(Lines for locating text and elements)
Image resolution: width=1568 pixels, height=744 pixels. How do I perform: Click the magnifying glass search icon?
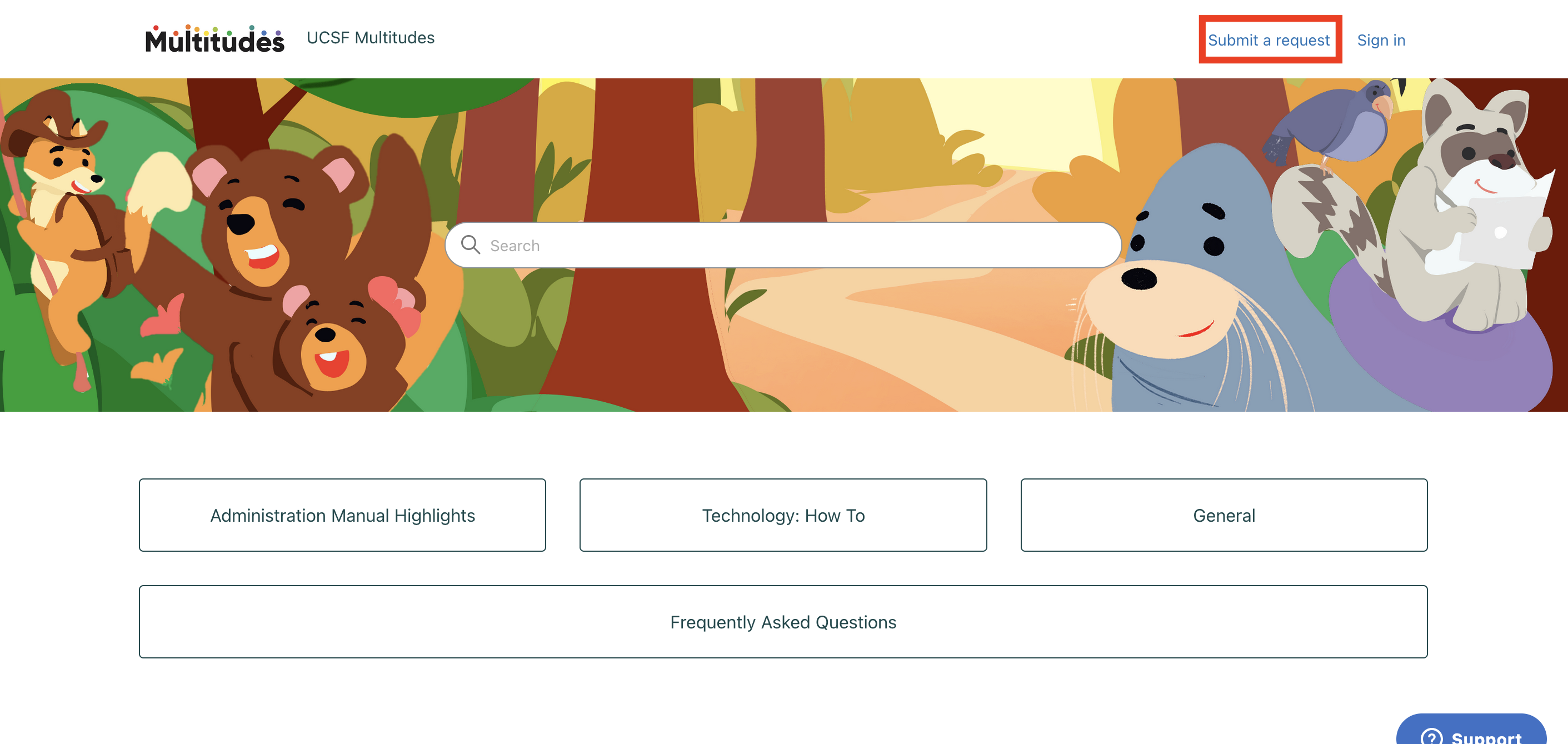(x=471, y=244)
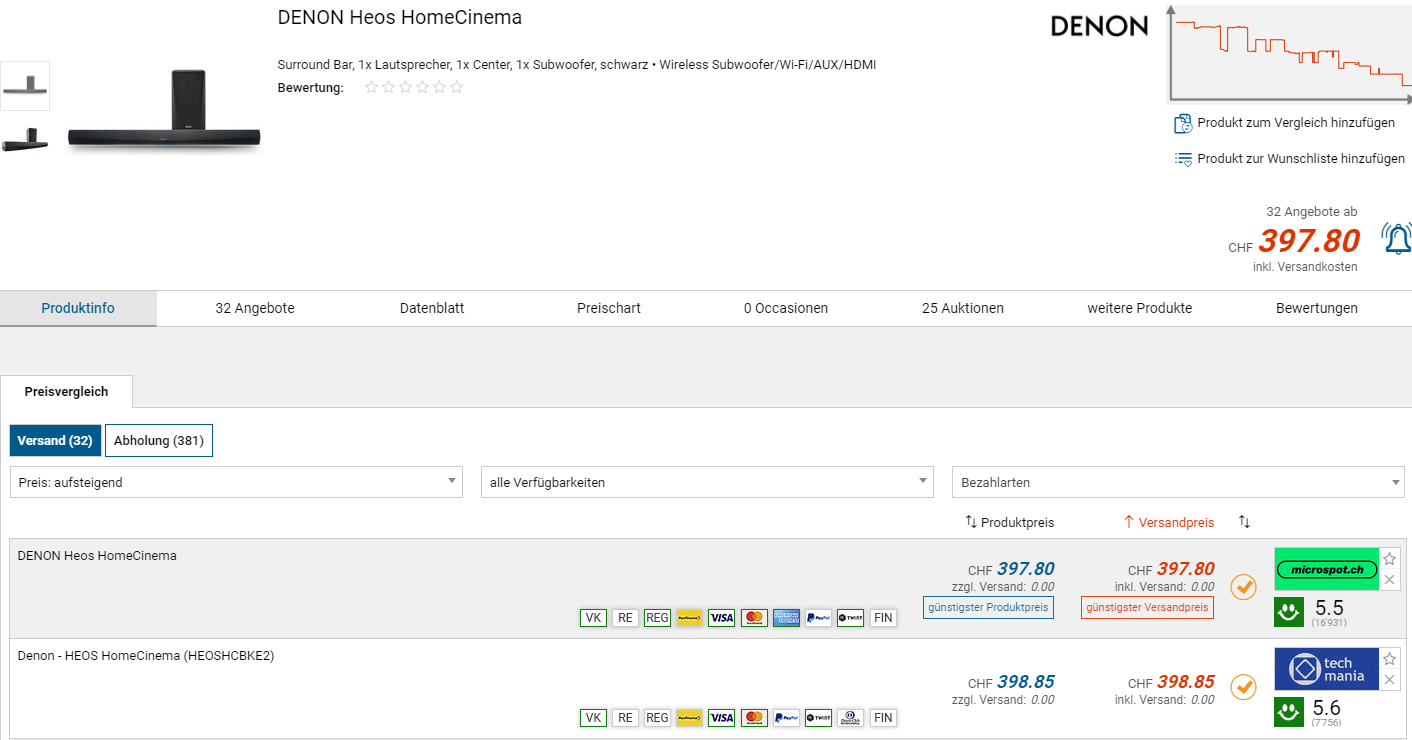Open the Datenblatt tab
Screen dimensions: 1412x740
[432, 308]
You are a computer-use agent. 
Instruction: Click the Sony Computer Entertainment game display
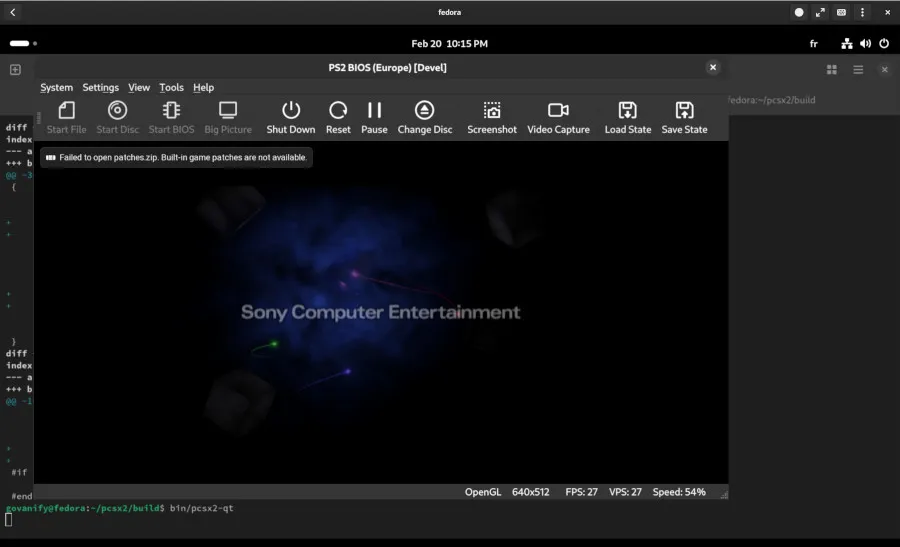click(x=381, y=312)
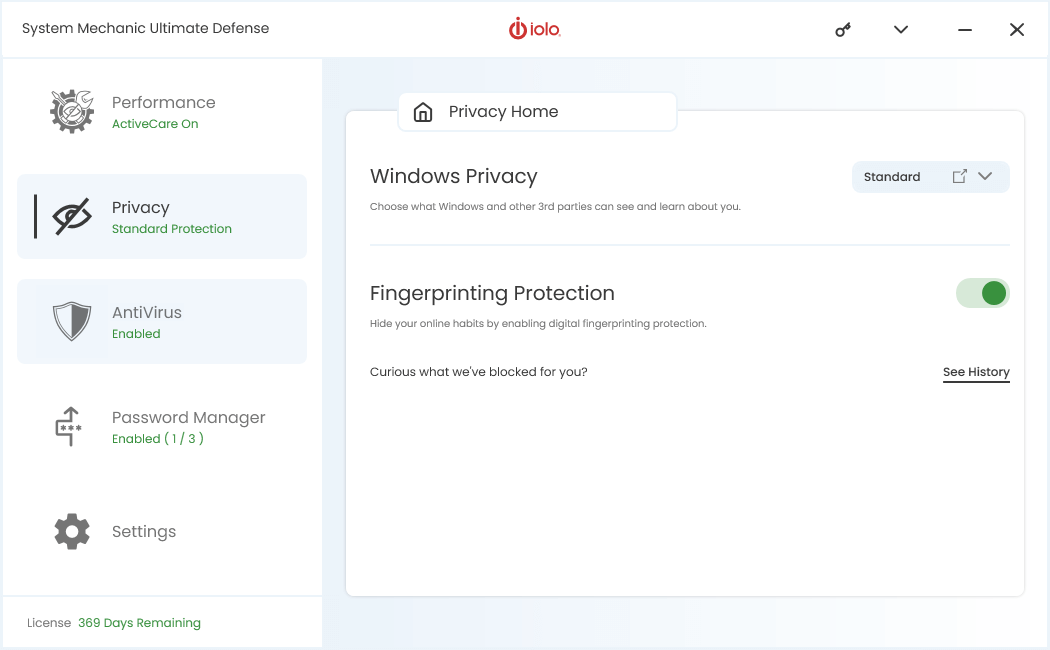Screen dimensions: 1050x650
Task: Open the Performance section
Action: point(164,112)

▶ [WHAT NEEDS TO BE DONE]
Write out the lines above as a JSON list of strings, one string per line, skipping blank lines. Leave the pictures out.

▶ [FULL OUTPUT]
[
  "Image resolution: width=1568 pixels, height=744 pixels. How do I perform: Click the magnifying glass search icon?",
  "(x=471, y=244)",
  "Open the Datenblatt tab",
  "Screen dimensions: 1412x740",
  "[432, 308]",
  "You are a computer-use agent. ",
  "Instruction: Click the Sony Computer Entertainment game display",
  "click(x=381, y=312)",
  "Screen dimensions: 1050x650",
  "Task: Open the Performance section",
  "Action: point(164,112)"
]